Wednesday, November 21, 2012

The Software Bathtub Curve


(Disclaimer: please do not use software in the bathtub.)

Professor Hirsch speaks frequently about the bathtub curve observed in semiconductor failure rates. A microchip (unlike, say, a pair of scissors) doesn't follow a simple pattern of gradually wearing out over time until it fails. Instead, the observed likelihood of failure follows three distinct phases: First, a brief initial period when failure rates are high, mostly caused by manufacturing defects. Then there's a long steady period when failure rates are very low. Then, eventually, the physical media starts to break down, and increasing failures result. The shape of the graph looks like a bathtub.

Semiconductor failure rates

A case can be made that software follows a bathtub curve, too. However, rather than failure rate, quality is measured in terms of user satisfaction (always!). In the initial phase (beta and early release), bugs abound, performance is slow, and the application lacks refinement, having not yet benefited from extensive user feedback. Satisfaction is low but increasing. Then, after a few releases to polish it up, users settle into a comfortable working relationship with the app, and satisfaction is consistently high. Eventually, though, due to evolving user needs or technology environment, the software no longer does the job and must be EOL'd or (preferably) upgraded. Differences in methodology will affect the scale of this curve, both in terms of time and application scope: in an agile process, the cycle will run faster and across smaller portions of functionality. But the pattern will be observed nonetheless: a (hopefully) rapid resolution of initial shortcomings, followed by a comparatively longer period of stability.

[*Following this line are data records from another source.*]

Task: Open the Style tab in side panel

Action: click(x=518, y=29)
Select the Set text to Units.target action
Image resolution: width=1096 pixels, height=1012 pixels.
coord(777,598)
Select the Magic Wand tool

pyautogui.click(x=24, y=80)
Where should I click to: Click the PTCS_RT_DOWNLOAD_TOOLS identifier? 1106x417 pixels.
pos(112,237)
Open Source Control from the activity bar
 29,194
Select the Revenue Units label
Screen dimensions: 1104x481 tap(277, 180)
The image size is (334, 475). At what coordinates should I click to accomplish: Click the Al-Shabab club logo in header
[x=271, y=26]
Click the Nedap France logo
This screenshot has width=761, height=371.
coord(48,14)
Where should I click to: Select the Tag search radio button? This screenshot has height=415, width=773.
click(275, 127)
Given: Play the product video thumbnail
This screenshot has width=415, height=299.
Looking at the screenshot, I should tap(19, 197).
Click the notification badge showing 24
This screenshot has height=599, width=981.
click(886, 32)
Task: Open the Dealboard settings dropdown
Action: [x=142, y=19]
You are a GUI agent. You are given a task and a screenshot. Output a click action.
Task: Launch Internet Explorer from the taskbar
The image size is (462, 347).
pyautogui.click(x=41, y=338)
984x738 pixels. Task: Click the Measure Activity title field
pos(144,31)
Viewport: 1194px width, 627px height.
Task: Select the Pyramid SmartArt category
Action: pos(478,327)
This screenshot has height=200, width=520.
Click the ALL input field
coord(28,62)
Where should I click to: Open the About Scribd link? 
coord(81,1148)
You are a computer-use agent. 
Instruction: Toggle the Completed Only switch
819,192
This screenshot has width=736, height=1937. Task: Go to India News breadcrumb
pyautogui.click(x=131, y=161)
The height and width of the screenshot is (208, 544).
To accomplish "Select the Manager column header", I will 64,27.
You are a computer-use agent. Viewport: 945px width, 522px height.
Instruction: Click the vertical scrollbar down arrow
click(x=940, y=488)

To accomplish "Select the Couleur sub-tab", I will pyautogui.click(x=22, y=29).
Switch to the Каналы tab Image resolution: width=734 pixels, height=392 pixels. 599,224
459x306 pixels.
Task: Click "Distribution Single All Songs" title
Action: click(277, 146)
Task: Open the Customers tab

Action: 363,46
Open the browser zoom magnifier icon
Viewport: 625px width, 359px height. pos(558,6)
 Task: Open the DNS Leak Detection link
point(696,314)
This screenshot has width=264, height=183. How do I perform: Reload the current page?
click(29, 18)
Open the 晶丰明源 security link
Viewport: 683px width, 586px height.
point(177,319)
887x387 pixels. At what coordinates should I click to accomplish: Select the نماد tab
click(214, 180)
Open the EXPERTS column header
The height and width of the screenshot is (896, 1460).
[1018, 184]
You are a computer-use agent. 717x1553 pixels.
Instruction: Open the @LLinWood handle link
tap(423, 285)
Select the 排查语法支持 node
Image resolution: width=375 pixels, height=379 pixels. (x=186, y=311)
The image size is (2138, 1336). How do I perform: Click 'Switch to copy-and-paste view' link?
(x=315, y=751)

Software user satisfaction

It's important to remember this when rolling out new software features: you may be tempted to make a big splash by announcing a new release loudly and to all the most important users (the ones who have been demanding those features the most adamantly). Unfortunately, this creates the biggest exposure right when the software is at its most vulnerable. Better is to take a gradual approach, allowing the new functionality to "burn in" under safe conditions, with sympathetic users and in non-mission-critical situations. When problems are found, they can be addressed calmly and efficiently. As the software matures, the size of the user base is allowed to grow. It's true that this approach lacks zazz, and may therefore pose challenges for marketing and sales objectives (so compromises must be made). But over the long haul, I've found that a cautious approach to deployment creates higher user satisfaction overall -- and that drives customer loyalty, which is good for everyone.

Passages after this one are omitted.